2. “Prison releasee reoffender” also means any defendant who commits or attempts to commit any offense listed in sub-subparagraphs (a)1.a.-r. while the defendant was serving a prison sentence or on escape status from a state correctional facility operated by the Department of Corrections or a private vendor or while the defendant was on escape status from a correctional institution of another state, the District of Columbia, the United States, any possession or territory of the United States, or any foreign jurisdiction, following incarceration for an offense for which the sentence is punishable by more than 1 year in this state.
3. If the state attorney determines that a defendant is a prison releasee reoffender as defined in subparagraph 1., the state attorney may seek to have the court sentence the defendant as a prison releasee reoffender.

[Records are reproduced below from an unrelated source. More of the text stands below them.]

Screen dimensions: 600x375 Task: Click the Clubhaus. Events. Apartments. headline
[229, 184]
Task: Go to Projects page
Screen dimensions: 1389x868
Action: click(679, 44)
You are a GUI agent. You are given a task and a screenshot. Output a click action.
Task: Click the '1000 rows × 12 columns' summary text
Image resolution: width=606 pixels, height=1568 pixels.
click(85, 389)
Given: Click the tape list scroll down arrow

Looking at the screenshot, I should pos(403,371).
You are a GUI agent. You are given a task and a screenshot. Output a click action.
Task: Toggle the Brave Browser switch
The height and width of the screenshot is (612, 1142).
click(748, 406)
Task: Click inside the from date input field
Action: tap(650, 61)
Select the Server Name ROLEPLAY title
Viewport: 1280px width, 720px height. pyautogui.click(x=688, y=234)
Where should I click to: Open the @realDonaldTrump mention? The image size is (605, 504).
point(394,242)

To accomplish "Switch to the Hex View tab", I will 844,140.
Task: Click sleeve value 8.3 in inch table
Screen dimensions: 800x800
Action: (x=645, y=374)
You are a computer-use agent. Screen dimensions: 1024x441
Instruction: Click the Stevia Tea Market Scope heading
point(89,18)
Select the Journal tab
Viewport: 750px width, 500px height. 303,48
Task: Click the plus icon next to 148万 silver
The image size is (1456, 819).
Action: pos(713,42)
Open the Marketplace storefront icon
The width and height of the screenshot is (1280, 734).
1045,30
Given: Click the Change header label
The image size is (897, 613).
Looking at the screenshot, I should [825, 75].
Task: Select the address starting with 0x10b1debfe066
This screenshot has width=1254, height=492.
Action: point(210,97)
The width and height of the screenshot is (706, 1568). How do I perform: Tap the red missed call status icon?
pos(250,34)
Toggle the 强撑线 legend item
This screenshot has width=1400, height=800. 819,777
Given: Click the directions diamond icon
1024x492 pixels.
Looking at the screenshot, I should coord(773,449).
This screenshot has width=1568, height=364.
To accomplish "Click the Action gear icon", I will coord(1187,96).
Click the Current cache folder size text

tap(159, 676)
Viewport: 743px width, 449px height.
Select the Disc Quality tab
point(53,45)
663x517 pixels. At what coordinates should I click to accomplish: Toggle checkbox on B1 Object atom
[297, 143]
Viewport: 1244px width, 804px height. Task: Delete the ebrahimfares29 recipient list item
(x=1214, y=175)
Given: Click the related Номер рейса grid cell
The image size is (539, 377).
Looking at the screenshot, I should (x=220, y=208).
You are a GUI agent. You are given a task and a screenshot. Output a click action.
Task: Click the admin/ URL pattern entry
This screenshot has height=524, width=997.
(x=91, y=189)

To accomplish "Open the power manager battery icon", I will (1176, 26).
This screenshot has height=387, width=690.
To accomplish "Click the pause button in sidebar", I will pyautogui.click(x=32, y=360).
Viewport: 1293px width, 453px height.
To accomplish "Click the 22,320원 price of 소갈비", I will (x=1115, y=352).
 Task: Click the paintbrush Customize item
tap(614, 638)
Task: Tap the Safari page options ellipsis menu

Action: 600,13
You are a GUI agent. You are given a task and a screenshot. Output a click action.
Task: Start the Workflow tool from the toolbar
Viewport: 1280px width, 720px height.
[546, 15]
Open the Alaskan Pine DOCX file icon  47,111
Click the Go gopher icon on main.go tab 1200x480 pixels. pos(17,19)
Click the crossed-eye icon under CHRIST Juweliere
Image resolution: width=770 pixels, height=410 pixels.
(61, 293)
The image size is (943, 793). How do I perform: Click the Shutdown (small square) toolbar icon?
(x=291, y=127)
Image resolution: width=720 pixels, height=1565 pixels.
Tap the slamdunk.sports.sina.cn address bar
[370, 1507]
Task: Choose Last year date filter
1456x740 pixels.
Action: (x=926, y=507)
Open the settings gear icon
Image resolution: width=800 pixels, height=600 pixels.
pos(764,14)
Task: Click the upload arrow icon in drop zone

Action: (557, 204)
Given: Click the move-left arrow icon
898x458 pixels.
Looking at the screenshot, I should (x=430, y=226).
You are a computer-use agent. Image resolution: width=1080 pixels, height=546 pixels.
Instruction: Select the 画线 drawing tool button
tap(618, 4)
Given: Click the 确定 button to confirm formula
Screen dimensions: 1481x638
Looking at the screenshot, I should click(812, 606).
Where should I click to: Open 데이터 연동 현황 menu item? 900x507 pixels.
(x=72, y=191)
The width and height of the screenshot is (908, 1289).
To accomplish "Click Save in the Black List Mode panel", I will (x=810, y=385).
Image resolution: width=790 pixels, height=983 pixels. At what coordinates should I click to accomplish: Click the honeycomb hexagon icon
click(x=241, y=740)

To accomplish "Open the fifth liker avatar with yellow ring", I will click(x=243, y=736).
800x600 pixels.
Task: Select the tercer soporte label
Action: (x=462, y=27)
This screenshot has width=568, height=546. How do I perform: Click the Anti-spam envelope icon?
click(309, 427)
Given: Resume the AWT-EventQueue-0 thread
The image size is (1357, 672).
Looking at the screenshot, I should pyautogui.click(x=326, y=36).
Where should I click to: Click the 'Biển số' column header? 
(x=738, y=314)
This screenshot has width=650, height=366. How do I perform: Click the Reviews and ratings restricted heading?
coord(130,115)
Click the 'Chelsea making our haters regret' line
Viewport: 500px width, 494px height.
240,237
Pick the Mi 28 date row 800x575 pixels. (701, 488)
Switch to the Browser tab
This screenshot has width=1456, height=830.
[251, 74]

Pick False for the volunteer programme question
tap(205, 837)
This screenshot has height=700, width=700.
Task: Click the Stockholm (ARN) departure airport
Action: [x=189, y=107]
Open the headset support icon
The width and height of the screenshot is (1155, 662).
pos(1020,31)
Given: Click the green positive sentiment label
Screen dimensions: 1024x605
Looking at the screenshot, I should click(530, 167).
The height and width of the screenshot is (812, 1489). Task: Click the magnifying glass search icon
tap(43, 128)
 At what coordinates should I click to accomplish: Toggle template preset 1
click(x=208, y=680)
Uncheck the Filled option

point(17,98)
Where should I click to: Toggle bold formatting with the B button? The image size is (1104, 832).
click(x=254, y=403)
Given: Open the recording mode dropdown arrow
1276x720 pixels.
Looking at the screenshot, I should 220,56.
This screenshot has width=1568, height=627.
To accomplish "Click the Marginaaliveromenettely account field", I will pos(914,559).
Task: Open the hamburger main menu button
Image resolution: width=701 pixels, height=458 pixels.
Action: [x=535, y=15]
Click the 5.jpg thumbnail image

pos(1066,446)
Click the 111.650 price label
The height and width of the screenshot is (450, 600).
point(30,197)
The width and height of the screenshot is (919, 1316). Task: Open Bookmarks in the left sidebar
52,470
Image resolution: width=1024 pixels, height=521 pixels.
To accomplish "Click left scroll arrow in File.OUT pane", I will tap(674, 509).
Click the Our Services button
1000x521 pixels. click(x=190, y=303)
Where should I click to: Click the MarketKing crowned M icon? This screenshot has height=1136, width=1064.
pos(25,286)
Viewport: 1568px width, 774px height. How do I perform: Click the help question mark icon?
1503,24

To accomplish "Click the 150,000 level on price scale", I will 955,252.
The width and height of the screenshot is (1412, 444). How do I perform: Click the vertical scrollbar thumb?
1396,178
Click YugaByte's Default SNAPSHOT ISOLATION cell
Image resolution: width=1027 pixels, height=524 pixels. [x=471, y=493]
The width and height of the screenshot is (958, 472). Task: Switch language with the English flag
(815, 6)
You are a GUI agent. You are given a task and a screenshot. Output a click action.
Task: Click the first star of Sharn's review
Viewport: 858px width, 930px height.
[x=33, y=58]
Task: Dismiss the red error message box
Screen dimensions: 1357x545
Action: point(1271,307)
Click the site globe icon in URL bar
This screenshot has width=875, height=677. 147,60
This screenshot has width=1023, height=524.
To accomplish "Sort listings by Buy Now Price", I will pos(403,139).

Upon proof from the state attorney that establishes by a preponderance of the evidence that a defendant is a prison releasee reoffender as defined in this section, such defendant is not eligible for sentencing under the sentencing guidelines and must be sentenced as follows:
a. For a felony punishable by life, by a term of imprisonment for life;
b. For a felony of the first degree, by a term of imprisonment of 30 years;
c. For a felony of the second degree, by a term of imprisonment of 15 years; and
d. For a felony of the third degree, by a term of imprisonment of 5 years.
(b) A person sentenced under paragraph (a) shall be released only by expiration of sentence and shall not be eligible for parole, control release, or any form of early release. Any person sentenced under paragraph (a) must serve 100 percent of the court-imposed sentence.
(c) Nothing in this subsection shall prevent a court from imposing a greater sentence of incarceration as authorized by law, pursuant to s. 775.084 or any other provision of law.
(d)1. It is the intent of the Legislature that offenders previously released from prison who meet the criteria in paragraph (a) be punished to the fullest extent of the law and as provided in this subsection, unless the state attorney determines that extenuating circumstances exist which preclude the just prosecution of the offender, including whether the victim recommends that the offender not be sentenced as provided in this subsection.
2. For every case in which the offender meets the criteria in paragraph (a) and does not receive the mandatory minimum prison sentence, the state attorney must explain the sentencing deviation in writing and place such explanation in the case file maintained by the state attorney. On an annual basis, each state attorney shall submit copies of deviation memoranda regarding offenses committed on or after the effective date of this subsection, to the president of the Florida Prosecuting Attorneys Association, Inc. The association must maintain such information, and make such information available to the public upon request, for at least a 10-year period.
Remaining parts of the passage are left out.